My Gallic Noble cavalry are based in a single line.
My Iberian cavalry are based in an irregular pattern.
Each of my infantry bases is 80mm wide and 40mm deep. I put 12 figures on most heavy infantry elements, whether Spearmen, Blade, Auxiliary, Warband, Pike or Bow. Six figures in each of two rows for the more regular types. This is 75% of the troop density you would have in a game like DBx or Field of Glory but is what you see on Impetus stands. To my eyes it gives a good sense of mass but leaves some gaps around the figures to allow handling of the bases.
I base Spearmen in two rows of six. This is in no sense a shield wall, more a bunch of guys standing next to each other. But locked shields are not possible with most figures.
Regular blades go in two rows of six figures.
Rather than the DBx convention of having irregular Blade as a lower density of figures (3 to a base rather than 4) I give my more irregular types a more irregular basing pattern. For example, I based my Thracian Rhomphiamen as a wild mass.
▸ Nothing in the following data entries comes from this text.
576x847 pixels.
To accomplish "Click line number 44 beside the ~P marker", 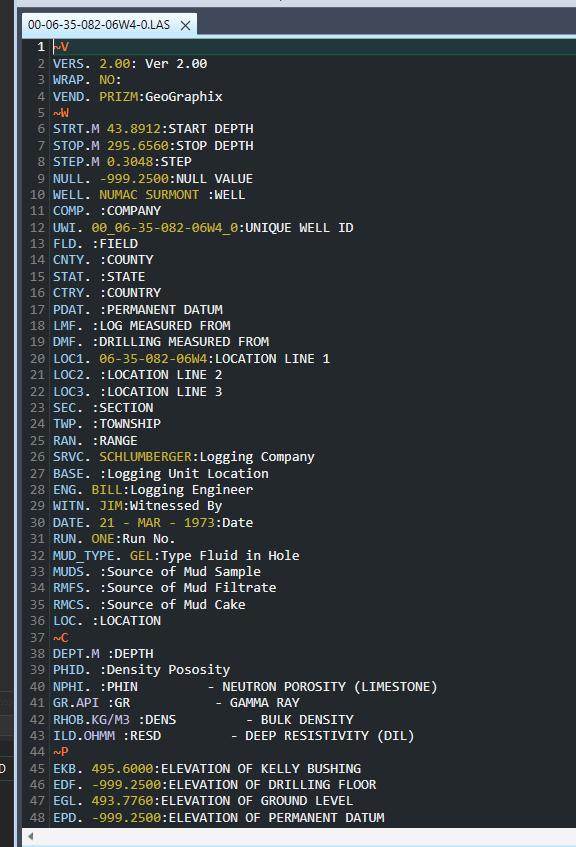I will [x=37, y=751].
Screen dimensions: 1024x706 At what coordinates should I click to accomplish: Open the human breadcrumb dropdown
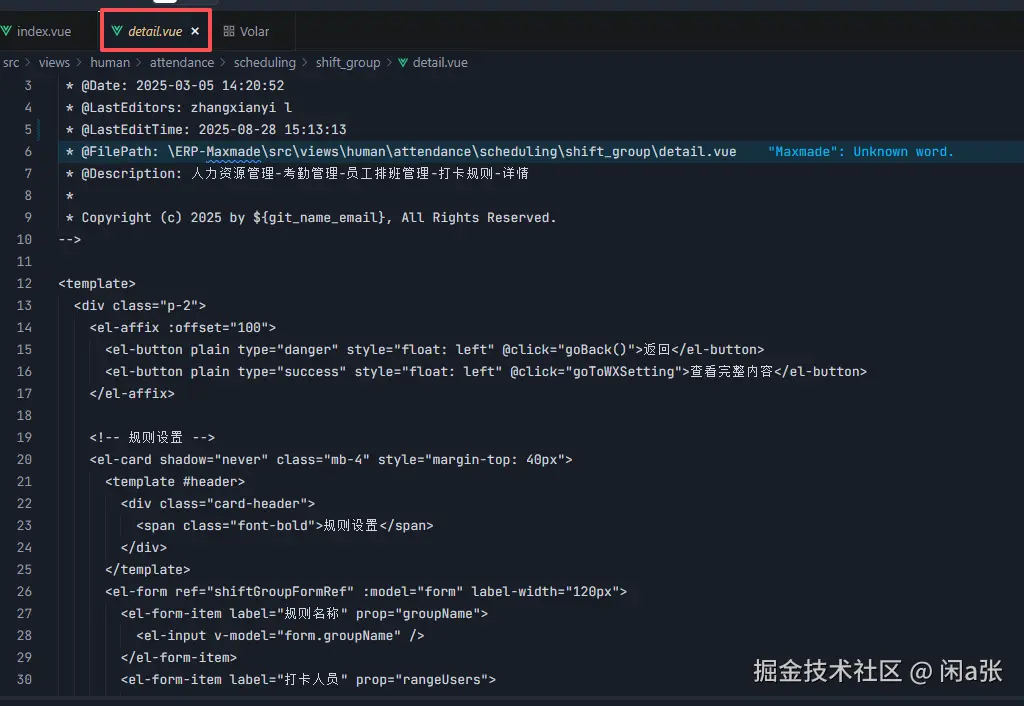pos(110,62)
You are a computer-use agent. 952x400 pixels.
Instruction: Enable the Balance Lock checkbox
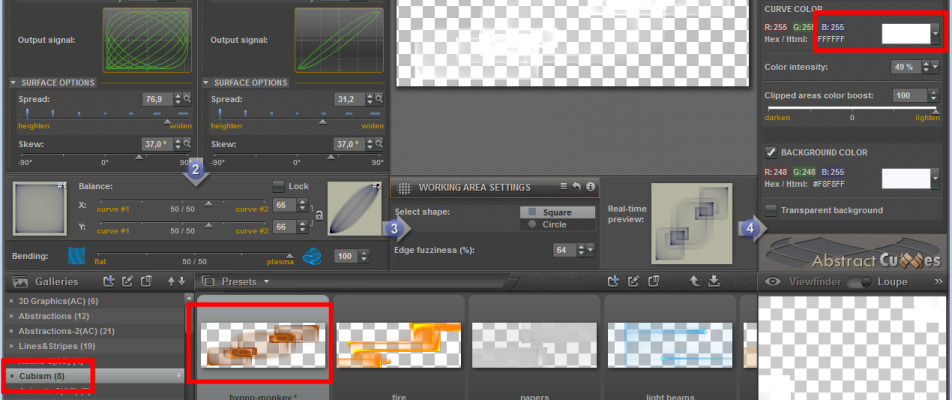tap(279, 186)
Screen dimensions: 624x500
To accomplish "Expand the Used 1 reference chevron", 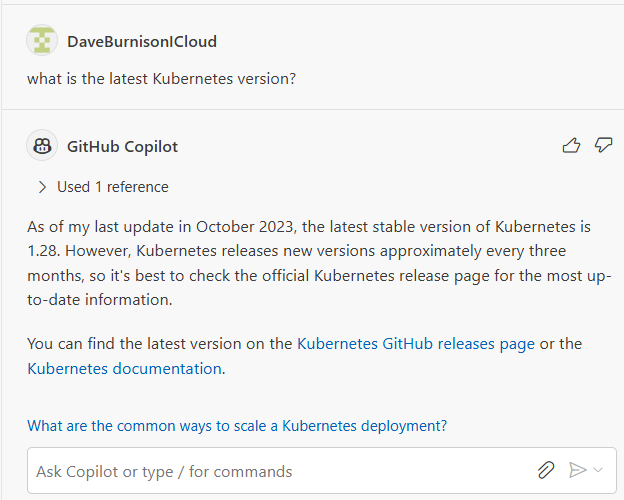I will point(42,187).
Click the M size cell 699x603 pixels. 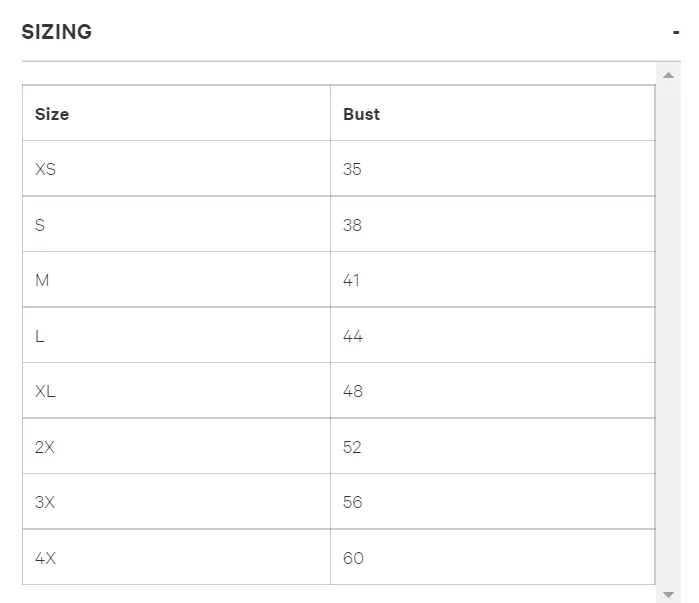tap(177, 279)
I’m not a big supporter of Auxilia as a troop type but they are a mainstay of many of my DBA armies. I base them like the rest of the heavy infantry. Generally two slightly irregular rows of six.
Again I’m not a fan of DBA’s Warband type so these guys just get based as normal heavy infantry, i.e. two rows of six. I ignore the DBx convention of 3 figures per base for loose formation warband and 4 figures for close formation – this is not a distinction I believe in.
For Pike elements I want to suggest more depth without using significantly more figures. After much soul searching I’ve gone for 15 figures split over three rows, 15 figures total. One base looks fairly solid.
Two bases look very solid. A two element Pike block has 30 figures, with the figures in five files and six ranks.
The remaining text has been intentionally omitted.